山口組のこれからの展望は?

あと3カ月少しで六代目山口組から神戸山口組が袂を分かって3年になります。時間が早く流れているなと感じますが、あのときは、椅子から転げ落ちるような衝撃でした。さらに、その神戸から任侠山口組(当時は任侠団体山口組)が離脱して1年以上が過ぎました。

この間、死者が出る事件がありましたが、暴対法と暴対条例の抑えがかなり効いていて、少なくても昔に比べれば激しい“返し”(報復)などの発生はかなり減少しています。激烈を極めた山口組と一和会の抗争などは、まったく過去のものとなりましたし、当時と異なり、神戸と任侠も山菱の代紋を使っていることで、組員のモチベーションが保たれているのかもしれません。

また、各団体の勢力図ですが、どちらかというと捜査当局はその構成員数を多めに表すことがあり、その数は六代目5千7百神戸2千6百で、任侠は500弱のようです。実話誌では「ついに◯◯会が山口組に復帰!」とか「大物組長が◯◯組からの離脱を決意!」とかのタイトルが踊っていますが、実際にはそう大きな変動はないようです。

さて、「これからの展望は」というちょっと大袈裟なタイトルですが、その最大のキーマンは来年の秋に府中刑務所を出所する、六代目若頭の高山清司さんであることは間違いありません。ヤクザの刑期はどんなに受刑態度が良い模範囚ても“仮釈放”はありませが(天皇陛下即位で恩赦があれば、刑期が短縮される可能性はあり)、彼は後縦靱帯骨化症という難病を患っていて、健康状態が良くないと聞いています。そう言えば、収監前には首にコルセットを付けていました。

ですから、山口組の七代目は本来ならば彼が継ぐのが筋なのでしょうが、この病気と年齢で難しいのではと、業界内ではささやかれているようです。

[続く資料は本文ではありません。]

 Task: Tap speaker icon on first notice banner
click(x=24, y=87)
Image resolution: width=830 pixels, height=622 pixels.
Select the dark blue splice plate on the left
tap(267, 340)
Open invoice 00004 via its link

ただ、山口組の主流派である弘道会をここまで大きくしたのは当代(司忍さん・本名:篠田建市さん)と彼ですから、高山さんの意向は強く反映されることになると思います。

となると、現在の弘道会会長で、本部では若頭補佐に就いている竹内照明さんが最有力かなと思います。やはり、司忍→高山清司→竹内照明ラインは鉄板ですね。もちろん、序列からすれば、統括委員長の橋本弘文さん、本部長の大原宏延さんも候補ではありますが、橋本さんは神戸が独立したあと、ちょっと不可解な動きを見せたので可能性はないですし、そもそも、この二人には山口組当代になる“資格”がありません。

それから、高山さんが現役復帰したとき、任侠山口組代表の織田絆誠さんと何らかの接触を持つ可能性は捨てきれません。神戸組長の井上邦雄さんは六代目から“絶縁”されていて、仲直りすることはないでしょう。一方、織田さんはその神戸から絶縁されていますので、「敵の敵は味方」みたいな理屈はまんざらでもないでしょう。

いずれにしても、構成員は減少しているものの、六代目山口組はわが国最大の任侠団体ですし、関連3団体には全国各地にそれぞれの“味方”と“敵”がいます。今後の取り締まり当局の対応も注目されるところですが、マル暴刑事が主人公になっている話題の映画「孤狼の血」でも観てこようと思います。